In the last week, there's been much discussion about El Niño, but what does it mean for the UK?
El Niño is the name given to describe an upwelling of warmer than average water in the Equatorial Pacific, and is known to disrupt climate patterns around the world.
The influence of El Niño over the UK and western Europe tends to be weaker and less predictable than elsewhere because of how far away we are from the event itself. There’s a link in late winter when we can see a slightly higher risk of a colder than usual end to winter in El Niño years. Recent headlines have speculated that this is the strongest El Niño for 65 years and could bring a winter like the 2009/2010 Big Freeze.

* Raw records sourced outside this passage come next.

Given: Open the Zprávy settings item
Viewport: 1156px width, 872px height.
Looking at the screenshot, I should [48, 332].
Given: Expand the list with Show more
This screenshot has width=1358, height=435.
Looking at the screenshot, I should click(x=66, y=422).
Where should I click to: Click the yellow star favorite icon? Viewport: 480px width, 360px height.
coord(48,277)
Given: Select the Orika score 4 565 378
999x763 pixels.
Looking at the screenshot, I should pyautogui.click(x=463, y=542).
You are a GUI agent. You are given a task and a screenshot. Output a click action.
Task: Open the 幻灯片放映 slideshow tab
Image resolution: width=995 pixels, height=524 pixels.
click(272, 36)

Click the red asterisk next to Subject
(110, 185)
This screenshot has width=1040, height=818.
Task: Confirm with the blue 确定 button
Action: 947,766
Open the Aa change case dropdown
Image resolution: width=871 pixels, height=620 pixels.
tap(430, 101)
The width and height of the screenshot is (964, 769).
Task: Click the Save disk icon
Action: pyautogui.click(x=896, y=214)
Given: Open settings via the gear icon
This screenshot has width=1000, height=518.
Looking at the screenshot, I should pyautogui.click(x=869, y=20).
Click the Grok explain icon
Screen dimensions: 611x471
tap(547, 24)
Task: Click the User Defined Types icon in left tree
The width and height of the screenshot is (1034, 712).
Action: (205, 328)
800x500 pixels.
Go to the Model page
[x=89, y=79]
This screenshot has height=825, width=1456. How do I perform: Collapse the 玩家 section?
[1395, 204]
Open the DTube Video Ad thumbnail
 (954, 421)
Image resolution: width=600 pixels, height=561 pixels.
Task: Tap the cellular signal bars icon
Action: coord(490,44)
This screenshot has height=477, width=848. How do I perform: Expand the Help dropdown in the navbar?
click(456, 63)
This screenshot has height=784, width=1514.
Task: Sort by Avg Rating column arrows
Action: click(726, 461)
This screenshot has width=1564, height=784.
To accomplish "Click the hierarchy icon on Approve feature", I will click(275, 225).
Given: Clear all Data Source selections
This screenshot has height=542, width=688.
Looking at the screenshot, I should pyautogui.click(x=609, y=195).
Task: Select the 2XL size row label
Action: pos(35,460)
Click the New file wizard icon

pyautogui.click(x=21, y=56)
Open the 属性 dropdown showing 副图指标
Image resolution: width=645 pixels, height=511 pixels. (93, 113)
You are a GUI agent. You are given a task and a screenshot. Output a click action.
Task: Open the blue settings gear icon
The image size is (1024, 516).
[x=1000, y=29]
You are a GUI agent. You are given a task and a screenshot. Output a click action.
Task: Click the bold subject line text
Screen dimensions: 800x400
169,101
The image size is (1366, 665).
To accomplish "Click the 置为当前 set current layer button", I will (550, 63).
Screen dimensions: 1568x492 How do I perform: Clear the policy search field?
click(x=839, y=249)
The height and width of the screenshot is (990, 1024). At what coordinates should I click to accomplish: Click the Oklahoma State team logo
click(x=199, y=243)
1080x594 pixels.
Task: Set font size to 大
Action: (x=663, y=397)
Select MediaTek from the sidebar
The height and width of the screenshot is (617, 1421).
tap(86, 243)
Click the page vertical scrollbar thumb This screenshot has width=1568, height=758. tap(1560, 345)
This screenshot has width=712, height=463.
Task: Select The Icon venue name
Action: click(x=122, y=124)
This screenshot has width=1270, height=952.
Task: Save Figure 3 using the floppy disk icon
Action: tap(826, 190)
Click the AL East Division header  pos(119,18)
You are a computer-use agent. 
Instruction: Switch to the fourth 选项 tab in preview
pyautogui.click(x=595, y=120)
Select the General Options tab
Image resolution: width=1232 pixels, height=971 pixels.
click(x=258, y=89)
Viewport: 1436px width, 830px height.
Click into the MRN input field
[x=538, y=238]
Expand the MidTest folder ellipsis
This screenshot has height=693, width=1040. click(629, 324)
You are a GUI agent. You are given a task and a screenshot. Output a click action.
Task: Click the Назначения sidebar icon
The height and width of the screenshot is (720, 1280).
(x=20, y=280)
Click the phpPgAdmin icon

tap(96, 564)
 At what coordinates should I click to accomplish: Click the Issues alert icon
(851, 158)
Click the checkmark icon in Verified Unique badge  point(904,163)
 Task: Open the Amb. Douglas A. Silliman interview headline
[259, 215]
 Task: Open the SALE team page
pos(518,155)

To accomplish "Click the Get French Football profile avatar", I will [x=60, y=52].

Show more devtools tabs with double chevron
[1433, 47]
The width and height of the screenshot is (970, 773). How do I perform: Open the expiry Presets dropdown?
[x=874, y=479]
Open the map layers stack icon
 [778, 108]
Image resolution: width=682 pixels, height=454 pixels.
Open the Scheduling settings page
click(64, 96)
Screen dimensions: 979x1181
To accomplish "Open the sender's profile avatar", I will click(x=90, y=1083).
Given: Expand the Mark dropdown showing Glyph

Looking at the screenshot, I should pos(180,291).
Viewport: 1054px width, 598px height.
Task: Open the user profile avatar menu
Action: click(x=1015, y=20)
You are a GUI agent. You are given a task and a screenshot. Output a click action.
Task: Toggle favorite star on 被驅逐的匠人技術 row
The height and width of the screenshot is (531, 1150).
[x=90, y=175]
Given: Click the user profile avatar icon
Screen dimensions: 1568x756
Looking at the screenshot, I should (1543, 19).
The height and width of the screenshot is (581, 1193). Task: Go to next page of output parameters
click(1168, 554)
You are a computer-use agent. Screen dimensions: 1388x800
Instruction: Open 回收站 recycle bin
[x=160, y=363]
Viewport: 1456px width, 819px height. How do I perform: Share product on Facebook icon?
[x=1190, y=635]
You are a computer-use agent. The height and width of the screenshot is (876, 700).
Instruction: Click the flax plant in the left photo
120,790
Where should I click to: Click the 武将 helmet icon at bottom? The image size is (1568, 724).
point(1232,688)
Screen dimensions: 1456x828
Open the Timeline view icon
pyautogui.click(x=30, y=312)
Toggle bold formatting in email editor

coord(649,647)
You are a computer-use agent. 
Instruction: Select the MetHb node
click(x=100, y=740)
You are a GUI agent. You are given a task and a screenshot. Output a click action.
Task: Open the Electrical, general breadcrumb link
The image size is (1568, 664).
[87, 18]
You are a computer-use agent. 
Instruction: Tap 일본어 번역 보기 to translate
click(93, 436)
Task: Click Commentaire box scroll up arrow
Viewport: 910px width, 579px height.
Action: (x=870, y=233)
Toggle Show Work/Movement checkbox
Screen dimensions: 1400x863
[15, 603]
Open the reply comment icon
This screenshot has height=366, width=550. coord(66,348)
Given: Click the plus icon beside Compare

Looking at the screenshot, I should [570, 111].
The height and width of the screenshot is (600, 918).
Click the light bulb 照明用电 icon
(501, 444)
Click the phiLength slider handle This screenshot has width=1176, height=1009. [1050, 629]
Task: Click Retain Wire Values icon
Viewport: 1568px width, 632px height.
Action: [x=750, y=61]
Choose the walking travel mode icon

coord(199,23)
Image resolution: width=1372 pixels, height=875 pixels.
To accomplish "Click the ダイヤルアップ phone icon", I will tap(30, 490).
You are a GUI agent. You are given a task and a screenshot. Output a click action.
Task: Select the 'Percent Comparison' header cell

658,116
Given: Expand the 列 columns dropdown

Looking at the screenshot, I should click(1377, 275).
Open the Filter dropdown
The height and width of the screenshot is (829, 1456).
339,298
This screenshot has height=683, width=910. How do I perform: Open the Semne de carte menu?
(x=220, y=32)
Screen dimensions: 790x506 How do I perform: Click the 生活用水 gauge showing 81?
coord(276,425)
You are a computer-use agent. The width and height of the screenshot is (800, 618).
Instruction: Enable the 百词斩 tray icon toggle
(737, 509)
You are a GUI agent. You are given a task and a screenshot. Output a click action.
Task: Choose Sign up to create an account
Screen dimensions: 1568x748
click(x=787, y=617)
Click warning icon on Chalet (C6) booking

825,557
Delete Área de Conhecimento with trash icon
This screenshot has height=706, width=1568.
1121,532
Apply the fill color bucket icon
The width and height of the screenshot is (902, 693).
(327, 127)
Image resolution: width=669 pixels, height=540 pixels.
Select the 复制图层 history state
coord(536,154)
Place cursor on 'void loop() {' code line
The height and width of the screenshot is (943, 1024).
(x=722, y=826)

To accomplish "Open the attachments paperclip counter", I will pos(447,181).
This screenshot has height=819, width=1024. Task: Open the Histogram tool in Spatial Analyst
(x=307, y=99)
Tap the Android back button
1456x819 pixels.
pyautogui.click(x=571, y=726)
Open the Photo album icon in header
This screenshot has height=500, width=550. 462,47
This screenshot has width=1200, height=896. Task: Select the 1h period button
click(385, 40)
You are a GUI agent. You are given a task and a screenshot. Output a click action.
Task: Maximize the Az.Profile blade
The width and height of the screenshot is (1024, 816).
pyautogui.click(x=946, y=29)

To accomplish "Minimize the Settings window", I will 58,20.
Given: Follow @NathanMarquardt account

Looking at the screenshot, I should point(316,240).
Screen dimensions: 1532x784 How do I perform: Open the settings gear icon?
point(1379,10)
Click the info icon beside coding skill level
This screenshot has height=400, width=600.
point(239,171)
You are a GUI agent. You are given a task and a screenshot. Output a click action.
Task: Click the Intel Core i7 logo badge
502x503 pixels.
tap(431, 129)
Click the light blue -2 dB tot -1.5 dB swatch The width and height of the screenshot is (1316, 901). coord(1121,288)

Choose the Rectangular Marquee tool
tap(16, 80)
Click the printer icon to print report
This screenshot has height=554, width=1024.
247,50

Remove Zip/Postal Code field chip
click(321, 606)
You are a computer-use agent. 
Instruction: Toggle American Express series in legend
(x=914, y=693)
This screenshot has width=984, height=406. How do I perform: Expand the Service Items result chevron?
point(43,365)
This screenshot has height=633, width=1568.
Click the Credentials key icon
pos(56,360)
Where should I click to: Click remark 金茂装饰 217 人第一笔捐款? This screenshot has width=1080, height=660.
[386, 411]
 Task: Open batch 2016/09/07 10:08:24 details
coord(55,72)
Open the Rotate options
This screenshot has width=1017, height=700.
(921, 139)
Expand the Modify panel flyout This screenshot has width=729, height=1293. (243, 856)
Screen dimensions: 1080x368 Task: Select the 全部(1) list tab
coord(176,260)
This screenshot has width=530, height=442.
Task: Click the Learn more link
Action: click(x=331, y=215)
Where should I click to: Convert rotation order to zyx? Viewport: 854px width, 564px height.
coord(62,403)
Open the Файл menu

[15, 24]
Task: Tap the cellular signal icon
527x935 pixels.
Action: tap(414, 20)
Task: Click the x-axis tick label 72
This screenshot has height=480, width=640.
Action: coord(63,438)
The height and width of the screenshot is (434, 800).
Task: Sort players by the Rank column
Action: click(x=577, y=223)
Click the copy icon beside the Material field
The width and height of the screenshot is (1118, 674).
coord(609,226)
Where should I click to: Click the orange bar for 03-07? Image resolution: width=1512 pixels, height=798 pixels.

The message from the Met Office states that it’s still far too early to speculate about what sort of winter the UK will have due to factors such as sea surface temperature in the North Atlantic, the Sun’s output, and changes in winds high in the atmosphere above the Equator known as the Quasi-Biennial Oscillation. These factors could wipe out the influence from El Niño and all need to be taken into account when predicting the winter.
During the last El Niño of 2009/2010, winter across northern Europe, including the UK, was exceptionally cold. In comparison, the El Niño of 2006/2007 resulted in a much milder winter.
For California, the developing El Niño will be welcome news as the state has recently suffered the worst drought on record due to a chronic lack of rainfall. In previous El Niño events much wetter winters have occurred in southwest USA.
The 30-day forecast from the Met office remains one of the best ways for the public to get a long-range look at the weather, while the detailed 5 day forecast and warnings will keep everyone up to date for any signs of severe weather.